Start of Raw data

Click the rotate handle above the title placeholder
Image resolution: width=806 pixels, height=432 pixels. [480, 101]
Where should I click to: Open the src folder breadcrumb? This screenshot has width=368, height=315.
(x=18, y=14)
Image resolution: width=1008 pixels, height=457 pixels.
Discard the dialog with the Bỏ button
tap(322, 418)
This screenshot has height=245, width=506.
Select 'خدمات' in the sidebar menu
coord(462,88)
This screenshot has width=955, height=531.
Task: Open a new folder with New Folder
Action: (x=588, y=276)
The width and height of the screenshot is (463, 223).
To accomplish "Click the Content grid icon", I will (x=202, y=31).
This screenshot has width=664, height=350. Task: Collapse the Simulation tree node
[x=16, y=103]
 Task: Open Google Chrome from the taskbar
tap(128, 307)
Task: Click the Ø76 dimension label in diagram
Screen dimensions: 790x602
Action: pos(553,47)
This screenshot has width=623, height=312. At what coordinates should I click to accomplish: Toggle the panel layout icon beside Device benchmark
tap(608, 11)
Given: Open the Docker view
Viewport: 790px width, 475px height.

End of Raw data

Rewrite all of the lines above, replacing "sidebar menu" with "navigation menu" and keeping everything else the same.

Click the rotate handle above the title placeholder
Image resolution: width=806 pixels, height=432 pixels. [480, 101]
Where should I click to: Open the src folder breadcrumb? This screenshot has width=368, height=315.
(x=18, y=14)
Image resolution: width=1008 pixels, height=457 pixels.
Discard the dialog with the Bỏ button
tap(322, 418)
This screenshot has height=245, width=506.
Select 'خدمات' in the navigation menu
coord(462,88)
This screenshot has width=955, height=531.
Task: Open a new folder with New Folder
Action: (x=588, y=276)
The width and height of the screenshot is (463, 223).
To accomplish "Click the Content grid icon", I will (x=202, y=31).
This screenshot has width=664, height=350. Task: Collapse the Simulation tree node
[x=16, y=103]
 Task: Open Google Chrome from the taskbar
tap(128, 307)
Task: Click the Ø76 dimension label in diagram
Screen dimensions: 790x602
Action: pos(553,47)
This screenshot has width=623, height=312. At what coordinates should I click to accomplish: Toggle the panel layout icon beside Device benchmark
tap(608, 11)
Given: Open the Docker view
Viewport: 790px width, 475px height.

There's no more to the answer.